Tasks and exercises —
A. Below are film listings followed by lines. List every reviewer name printed as a byline in the film listings.
B. Reproduce word for word the portion of the film listings that starts at "Cloud Cult: No" and ends at "LANNAMANN Mission Theater.".

42
In 1947, America's two most beloved pastimes, baseball and racism, came to a contentious head when Jackie Robinson made his debut for the Brooklyn Dodgers. Despite the noblest of intentions, 42 addresses this momentous occurrence with all the clumsy tact an overly glossy Hollywood sports film can possibly muster, heavy-handedly topping The Blind Side at the game of feel-good race relations and athletics. EZRA ACE CARAEFF Various Theaters.

Admission
Imagine, if you will, a screwball romantic comedy starring Tina Fey and Paul Rudd, America's sweethearts. It would be madcap! A romp! Zingers would zing, opposites would attract, and bespectacled brunettes nationwide would wallow in the satisfaction of seeing one of our own smooch Josh from Clueless. (Suck it, Silverstone!) But alas, there's not that much fun to be had in the new Fey/Rudd teamup Admission, directed with ponderous good intentions by Paul Weitz (About a Boy). Admission is overstuffed and clumsy, and though it takes a running leap toward madcap romcom fun, it misses by a wide margin. ALISON HALLETT Academy Theater, Kennedy School, Laurelhurst Theater, Liberty Theatre.

Aftershock
Torture porn magnate Eli Roth (Hostel) plays "Gringo" in this Chile-set film in which travelers discover an earthquake "is just the beginning of their nightmare." Not screened in time for press; review forthcoming. Living Room Theaters.

recommended Aliens
See My, What a Busy Week! Hollywood Theatre.

Black Swan
While Darren Aronofsky's dance/horror flick is a lot of things—beautiful, weird, sexy, daring—it's a bunch of other things, too: inconsistent, goofy, unintentionally funny. Ticket proceeds go to Oregon Ballet Theatre and the Hollywood Theatre; screening is preceded by a meet and greet, a costume contest, and OBT performances and followed by a Q&A with Interim Artistic Director Anne Mueller and OBT company members. ERIK HENRIKSEN Hollywood Theatre.

Cloud Cult: No One Said It Would Be Easy
This 2009 documentary on Minnesota band Cloud Cult follows the band's formation, development, environmentalist agenda, and the personal tragedy of the band's Craig and Connie Minowa, who lost a child at age two. While there's a compelling story here, the film is doused in reverent worshipfulness, making it clear it's a fans-only project. NED LANNAMANN Mission Theater.

Supplied records —
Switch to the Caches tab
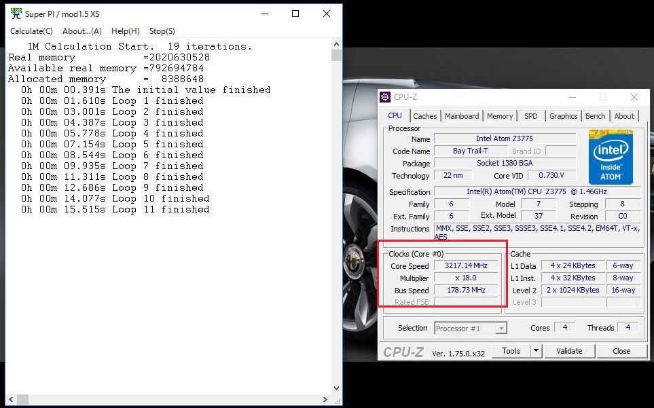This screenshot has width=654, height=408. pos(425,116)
...
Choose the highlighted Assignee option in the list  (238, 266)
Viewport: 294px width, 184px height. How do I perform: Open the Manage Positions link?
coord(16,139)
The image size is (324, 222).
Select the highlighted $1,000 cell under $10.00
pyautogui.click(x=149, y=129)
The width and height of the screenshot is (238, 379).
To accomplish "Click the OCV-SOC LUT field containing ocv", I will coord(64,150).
--
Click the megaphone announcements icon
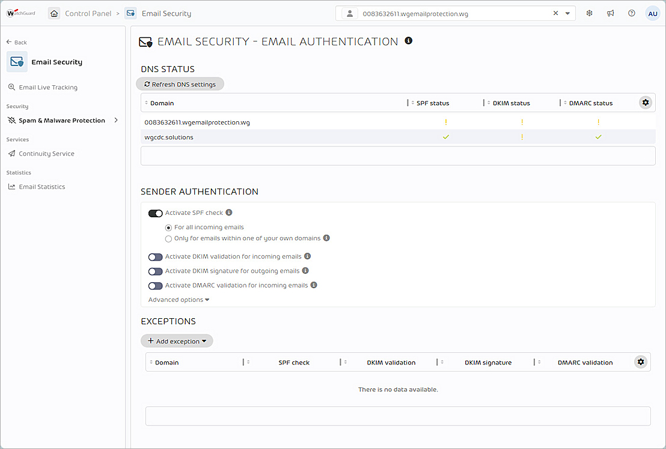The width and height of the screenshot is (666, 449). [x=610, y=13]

List of answers —
A.
EZRA ACE CARAEFF
ALISON HALLETT
ERIK HENRIKSEN
NED LANNAMANN

B.
Cloud Cult: No One Said It Would Be Easy
This 2009 documentary on Minnesota band Cloud Cult follows the band's formation, development, environmentalist agenda, and the personal tragedy of the band's Craig and Connie Minowa, who lost a child at age two. While there's a compelling story here, the film is doused in reverent worshipfulness, making it clear it's a fans-only project. NED LANNAMANN Mission Theater.